Several marketing experts said character never has been a bigger issue for companies thinking of spending millions to link their brand with an athlete. That point is being driven home now with Atlanta Falcons quarterback Michael Vick, who is being investigated for animal cruelty in connection with organized dog fighting.

Vick was the fourth-highest-paid athlete in 2006, earning $37.5 million, according to Forbes, behind Tiger Woods ($87 million), race-car driver Michael Schumacher ($60 million) and boxer Oscar De La Hoya ($38 million).

‘A good kid’

By all accounts, Durant is a good-natured kid who always puts his team ahead of himself. Even after his last game at Texas, when Durant was getting mobbed for autographs, he continued to serve as the scorekeeper at intramural games for one of Texas’ student managers.

“Kevin’s a good kid, a humble kid and a family-oriented kid, and I think endorsers pick up on that,” Goodwin said. “They also like the fact he’s a great teammate.”

For Durant, the finances or the thought of starring in commercials are still a little overwhelming. He refers questions on those topics to Goodwin.

If Durant has made a mistake – and the blame really falls on Goodwin – it was attempting to bench-press 185 pounds at the NBA Pre-Draft Camp in Orlando this month. Durant was the only one of 87 players who couldn’t lift the weight even once.

Rick Barnes came roaring to Durant’s defense.
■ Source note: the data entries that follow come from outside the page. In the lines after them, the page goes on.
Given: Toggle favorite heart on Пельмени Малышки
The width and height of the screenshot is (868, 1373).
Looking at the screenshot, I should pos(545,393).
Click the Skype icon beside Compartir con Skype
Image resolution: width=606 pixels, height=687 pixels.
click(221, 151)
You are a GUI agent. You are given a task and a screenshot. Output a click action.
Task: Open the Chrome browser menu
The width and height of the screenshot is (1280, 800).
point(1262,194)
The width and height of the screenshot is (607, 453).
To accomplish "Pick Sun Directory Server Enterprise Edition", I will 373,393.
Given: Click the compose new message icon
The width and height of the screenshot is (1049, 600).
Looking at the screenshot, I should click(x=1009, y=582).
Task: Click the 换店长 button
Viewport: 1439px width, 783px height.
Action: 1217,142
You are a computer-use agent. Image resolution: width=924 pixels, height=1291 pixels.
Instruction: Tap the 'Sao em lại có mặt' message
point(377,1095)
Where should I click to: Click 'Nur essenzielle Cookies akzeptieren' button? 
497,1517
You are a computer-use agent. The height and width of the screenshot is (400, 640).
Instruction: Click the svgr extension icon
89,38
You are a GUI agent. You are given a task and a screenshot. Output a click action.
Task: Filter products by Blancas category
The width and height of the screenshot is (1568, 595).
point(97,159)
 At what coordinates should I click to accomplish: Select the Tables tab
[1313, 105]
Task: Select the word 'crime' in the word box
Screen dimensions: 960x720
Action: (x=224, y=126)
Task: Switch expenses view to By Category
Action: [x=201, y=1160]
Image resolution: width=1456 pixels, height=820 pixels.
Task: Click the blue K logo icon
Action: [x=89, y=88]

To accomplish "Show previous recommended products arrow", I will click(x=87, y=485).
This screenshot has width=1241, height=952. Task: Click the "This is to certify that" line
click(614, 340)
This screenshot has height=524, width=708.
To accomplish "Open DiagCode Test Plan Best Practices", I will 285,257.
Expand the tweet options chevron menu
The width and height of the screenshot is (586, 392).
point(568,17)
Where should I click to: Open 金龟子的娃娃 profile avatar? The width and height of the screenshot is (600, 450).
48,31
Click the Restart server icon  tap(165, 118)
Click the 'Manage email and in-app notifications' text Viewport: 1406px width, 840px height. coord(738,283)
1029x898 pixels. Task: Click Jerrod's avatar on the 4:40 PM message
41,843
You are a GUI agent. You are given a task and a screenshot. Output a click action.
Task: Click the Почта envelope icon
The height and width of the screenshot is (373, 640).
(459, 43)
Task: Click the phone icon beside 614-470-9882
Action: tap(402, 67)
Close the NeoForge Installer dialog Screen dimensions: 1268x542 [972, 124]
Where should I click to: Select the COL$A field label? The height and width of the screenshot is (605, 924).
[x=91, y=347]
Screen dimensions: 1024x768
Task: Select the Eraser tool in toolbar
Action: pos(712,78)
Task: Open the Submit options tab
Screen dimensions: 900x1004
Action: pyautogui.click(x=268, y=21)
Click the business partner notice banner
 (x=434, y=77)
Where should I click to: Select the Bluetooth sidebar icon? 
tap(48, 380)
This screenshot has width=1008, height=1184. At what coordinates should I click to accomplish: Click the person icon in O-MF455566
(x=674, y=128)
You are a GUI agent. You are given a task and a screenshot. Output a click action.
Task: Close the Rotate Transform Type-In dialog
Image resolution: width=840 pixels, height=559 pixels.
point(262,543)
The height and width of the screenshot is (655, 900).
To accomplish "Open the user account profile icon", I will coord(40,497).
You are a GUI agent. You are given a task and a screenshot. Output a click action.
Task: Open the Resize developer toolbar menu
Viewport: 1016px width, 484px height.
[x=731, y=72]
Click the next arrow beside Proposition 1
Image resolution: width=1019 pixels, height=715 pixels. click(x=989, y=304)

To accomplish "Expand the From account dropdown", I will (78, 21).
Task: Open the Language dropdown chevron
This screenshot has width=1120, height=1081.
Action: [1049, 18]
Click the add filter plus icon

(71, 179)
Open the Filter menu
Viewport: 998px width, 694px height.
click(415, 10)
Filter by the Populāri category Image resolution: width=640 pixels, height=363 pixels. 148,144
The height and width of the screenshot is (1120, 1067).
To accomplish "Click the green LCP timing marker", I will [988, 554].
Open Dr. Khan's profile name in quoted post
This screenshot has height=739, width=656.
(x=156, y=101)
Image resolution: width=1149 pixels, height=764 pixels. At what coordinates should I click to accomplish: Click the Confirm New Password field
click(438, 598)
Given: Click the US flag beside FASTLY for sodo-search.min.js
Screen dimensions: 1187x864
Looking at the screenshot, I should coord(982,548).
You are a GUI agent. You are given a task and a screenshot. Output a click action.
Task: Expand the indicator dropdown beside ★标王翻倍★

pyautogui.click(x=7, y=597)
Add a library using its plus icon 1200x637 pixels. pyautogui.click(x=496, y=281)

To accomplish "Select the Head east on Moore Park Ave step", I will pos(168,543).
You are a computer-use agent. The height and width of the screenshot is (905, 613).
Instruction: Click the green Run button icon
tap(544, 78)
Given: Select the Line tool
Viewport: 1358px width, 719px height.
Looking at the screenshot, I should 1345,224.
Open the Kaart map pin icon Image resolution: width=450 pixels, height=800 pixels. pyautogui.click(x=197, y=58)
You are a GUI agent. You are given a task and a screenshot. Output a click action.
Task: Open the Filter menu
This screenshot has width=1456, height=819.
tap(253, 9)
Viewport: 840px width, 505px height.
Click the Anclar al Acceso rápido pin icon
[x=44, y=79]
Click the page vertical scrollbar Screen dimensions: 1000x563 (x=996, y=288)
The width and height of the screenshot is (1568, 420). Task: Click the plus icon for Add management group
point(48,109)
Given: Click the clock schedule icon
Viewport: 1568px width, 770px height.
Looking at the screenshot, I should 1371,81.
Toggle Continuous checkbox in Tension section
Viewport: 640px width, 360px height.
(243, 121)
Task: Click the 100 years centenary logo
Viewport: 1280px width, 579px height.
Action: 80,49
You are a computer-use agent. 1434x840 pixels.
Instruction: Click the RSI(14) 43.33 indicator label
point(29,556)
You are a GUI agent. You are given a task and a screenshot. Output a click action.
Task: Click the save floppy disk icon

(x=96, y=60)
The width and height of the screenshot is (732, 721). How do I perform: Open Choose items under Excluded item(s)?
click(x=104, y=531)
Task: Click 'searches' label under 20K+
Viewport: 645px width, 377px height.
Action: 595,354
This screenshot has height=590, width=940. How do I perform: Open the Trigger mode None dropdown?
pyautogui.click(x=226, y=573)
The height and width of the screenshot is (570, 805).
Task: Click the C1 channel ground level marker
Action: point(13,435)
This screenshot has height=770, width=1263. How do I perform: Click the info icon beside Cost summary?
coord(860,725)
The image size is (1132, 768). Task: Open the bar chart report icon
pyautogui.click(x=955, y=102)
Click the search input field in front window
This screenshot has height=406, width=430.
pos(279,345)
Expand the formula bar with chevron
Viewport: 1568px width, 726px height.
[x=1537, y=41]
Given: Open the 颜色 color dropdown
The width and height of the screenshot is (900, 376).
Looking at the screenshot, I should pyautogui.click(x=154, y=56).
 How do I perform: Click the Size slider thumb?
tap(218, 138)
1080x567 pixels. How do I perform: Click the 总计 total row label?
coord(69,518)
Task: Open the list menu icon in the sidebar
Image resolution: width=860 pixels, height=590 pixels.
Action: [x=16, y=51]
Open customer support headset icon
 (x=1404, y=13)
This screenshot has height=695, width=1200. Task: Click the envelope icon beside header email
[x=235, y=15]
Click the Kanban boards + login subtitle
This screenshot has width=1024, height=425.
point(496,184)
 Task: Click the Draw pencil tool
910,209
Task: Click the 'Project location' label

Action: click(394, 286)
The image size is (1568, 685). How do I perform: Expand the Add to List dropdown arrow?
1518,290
“If people question Kevin’s strength, they’re stupid,” said Barnes, the Longhorns’ coach. “If they are looking for weightlifters to come out of Texas, that’s not what we’re producing. There’s a lot of guys in the NBA who can bench 300 pounds who couldn’t play dead in a cowboy movie. Kevin’s the best player in the draft, period, at any position.”

But again, today’s bench-press gaffe is tomorrow’s commercial punch line.

All Durant is focused on now is getting to work for his new team. He doesn’t care if it’s Portland, Seattle or Timbuktu.

He just wants to play.

“I’m excited. I’m ready for a new challenge and looking forward to it,” he said. “This has been my dream. I’ve always wanted to make it to the NBA so that my mom wouldn’t have to work anymore.”

If Goodwin has anything to say about it, Mom will be living comfortably.